China’s Belt-and-Road, however is more driven by geopolitics than investment returns, he said at the Bloomberg Invest Australia summit in Sydney on Wednesday.
“It’s very much a China-led initiative, but really it’s about the entire region,” said Kwok. “But because one of the main drivers is that it’s for China to exert its influence over the region, financial returns are probably not the top priority.”
Asia’s developing economies will need to spend about $22.6 trillion on projects like roads, bridges, ports and railways over the 15 years to 2030 in order to maintain economic growth and reduce poverty, according to the Asian Development Bank (ADB). China has stepped in to fund some of those investments with Belt-and-Road.
President Xi’s vision, first proposed in 2013 and now enshrined in the Communist Party’s constitution, involves spending as much as $1.2 trillion on railways, roads, ports and power grids over the next decade, according to Morgan Stanley. The intent is to open new business opportunities for domestic companies and extend China’s reach — even though the route cuts through multiple conflict zones and some of the world’s most corrupt countries.
Still, India poses its own challenges, said Cyril Cabanes, head of Asia Pacific infrastructure transactions at Caisse de Depot et Placement du Quebec, Canada’s second-biggest pension-fund manager. He says the opportunity is clear, but the deals are slow to come.
“The size of the market is well known, but the velocity of deals coming to market and getting done has been generally fairly low,” he said. “It’s not just about putting capital in, it’s about generating returns and then moving on to the next opportunity, which India hasn’t quite graduated to.”

------------------------

### Task to carry out
In the text on Asian infrastructure, what year was President Xi's Belt-and-Road vision first proposed?

### Collected data

------------------------

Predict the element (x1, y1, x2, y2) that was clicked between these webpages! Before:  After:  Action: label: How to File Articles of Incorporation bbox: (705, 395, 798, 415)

------------------------

### Exercise response
2013